As other people have said, it doesn't have to be that way. Ordinary people can use Windows (and macOS, iOS, Android etc) without using the command line, but powershell etc is still there for advanced users. The same is possible for Linux. You can have your cake and eat it too.

 

Exactly this. Normal users should be able to do basically everything they need without having to use the CLI.

It could be like this, and it is. There's a ton of people working on making it more accessible. Excluding maybe the GNOME project.

 

On 5/23/2026 at 4:25 AM, Lurking said:

The point of these CLI recommendations isn't to help new users to use Linux the easy way. The point is to show new users how smart the "old timers" are and what skills they have. They think this is a fraternity where a new member has to prove themselves before they are worthy. The shaming of people by insinuating that people that use GUI, are just "not willing or able to learn new things" is how the old-timers try to show how smart they are. 

 

Because, a smart person would choose to do everything the hard way /s

 

Linux was CLI before Ubuntu, and that was at under 1% marketshare. And there are people who don't like that Linux changed to be more user friendly.
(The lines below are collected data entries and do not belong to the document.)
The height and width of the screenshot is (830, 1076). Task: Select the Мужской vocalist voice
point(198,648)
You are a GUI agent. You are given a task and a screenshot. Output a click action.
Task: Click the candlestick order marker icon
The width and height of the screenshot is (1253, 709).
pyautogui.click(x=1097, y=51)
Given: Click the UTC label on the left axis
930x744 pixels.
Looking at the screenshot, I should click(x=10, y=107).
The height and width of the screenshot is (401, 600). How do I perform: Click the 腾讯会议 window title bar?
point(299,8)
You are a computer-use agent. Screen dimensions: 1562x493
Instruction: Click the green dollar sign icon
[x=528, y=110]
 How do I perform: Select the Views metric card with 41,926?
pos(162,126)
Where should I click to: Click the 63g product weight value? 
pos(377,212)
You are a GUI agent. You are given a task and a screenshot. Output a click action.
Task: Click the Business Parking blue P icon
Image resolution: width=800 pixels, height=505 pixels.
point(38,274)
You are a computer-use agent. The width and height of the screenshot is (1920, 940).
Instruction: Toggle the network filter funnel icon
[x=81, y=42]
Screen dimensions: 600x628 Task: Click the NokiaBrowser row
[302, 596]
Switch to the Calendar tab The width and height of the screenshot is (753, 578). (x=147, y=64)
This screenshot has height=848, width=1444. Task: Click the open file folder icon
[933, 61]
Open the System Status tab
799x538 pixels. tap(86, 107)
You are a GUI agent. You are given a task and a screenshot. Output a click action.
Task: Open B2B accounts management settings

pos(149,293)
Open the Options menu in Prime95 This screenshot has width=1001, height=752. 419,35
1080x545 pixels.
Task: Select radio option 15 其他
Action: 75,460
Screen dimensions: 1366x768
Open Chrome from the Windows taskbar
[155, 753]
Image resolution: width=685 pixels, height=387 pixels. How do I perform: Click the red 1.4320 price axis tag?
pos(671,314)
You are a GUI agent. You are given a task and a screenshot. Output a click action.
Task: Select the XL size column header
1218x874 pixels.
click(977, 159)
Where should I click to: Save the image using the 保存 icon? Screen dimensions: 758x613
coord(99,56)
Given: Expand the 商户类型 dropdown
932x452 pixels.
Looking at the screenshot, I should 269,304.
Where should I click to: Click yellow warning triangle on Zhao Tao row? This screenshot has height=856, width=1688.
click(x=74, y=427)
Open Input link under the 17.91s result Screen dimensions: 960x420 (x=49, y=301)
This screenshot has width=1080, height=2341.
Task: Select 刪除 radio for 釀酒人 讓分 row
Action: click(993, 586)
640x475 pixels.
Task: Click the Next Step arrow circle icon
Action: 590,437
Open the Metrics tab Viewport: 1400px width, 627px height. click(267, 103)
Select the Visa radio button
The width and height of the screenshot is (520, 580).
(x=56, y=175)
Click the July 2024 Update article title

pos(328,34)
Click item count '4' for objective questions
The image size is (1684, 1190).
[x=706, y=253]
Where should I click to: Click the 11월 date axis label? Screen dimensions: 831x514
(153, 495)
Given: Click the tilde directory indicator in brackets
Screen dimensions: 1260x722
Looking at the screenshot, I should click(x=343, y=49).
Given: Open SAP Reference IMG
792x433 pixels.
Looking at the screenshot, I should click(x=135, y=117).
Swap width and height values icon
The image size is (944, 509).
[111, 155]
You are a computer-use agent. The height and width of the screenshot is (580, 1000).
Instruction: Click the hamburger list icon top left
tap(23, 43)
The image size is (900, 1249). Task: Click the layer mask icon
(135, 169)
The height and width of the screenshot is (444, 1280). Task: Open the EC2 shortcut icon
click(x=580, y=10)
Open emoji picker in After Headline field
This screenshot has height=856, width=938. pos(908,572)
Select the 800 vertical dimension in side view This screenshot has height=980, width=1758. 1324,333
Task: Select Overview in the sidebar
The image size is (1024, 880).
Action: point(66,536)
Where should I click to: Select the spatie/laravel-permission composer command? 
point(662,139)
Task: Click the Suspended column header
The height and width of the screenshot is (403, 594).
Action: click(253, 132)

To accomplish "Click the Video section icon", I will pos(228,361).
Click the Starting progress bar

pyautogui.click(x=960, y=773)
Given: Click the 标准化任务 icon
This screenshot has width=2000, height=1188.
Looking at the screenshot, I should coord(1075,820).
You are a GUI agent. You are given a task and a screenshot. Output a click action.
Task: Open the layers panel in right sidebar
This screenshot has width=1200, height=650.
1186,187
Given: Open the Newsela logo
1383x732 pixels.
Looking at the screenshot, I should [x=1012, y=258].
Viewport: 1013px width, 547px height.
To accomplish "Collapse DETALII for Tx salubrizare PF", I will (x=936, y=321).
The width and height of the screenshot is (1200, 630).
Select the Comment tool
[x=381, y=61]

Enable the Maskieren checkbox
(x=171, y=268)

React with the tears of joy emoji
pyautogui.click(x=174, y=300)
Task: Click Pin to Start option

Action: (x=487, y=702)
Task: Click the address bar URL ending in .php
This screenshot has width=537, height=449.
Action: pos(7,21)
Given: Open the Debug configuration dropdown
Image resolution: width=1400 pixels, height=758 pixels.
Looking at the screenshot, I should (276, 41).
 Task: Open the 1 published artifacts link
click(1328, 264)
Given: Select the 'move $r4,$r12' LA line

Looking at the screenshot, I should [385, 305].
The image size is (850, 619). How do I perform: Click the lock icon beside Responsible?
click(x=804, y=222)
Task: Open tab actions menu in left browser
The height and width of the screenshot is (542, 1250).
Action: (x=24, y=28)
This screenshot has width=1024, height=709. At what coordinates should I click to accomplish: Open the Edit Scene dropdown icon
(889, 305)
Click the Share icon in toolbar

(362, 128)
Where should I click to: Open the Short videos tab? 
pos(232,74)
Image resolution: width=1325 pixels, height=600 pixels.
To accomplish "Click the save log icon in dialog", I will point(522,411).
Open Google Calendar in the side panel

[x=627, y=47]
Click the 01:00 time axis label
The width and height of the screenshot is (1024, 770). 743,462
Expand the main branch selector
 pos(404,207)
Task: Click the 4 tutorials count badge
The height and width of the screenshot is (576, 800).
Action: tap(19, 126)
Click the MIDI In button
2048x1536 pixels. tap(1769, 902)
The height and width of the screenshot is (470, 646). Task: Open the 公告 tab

It brings in all the "new"  people that ask stupid questions, complain about shortcomings, and demand change. And those CLI users rather go back to 1%, if they just can have "their" niche OS back. At least those CLI users are realistic about what CLI means for market share. Other CLI users are delusional thinking they can enforce the CLI ways,  and somehow get to 10+ % marketshare. 

 

Obviously there also are actual experts that truly can handle CLI. But they aren't vocal and don't have to show all the time how smart they are.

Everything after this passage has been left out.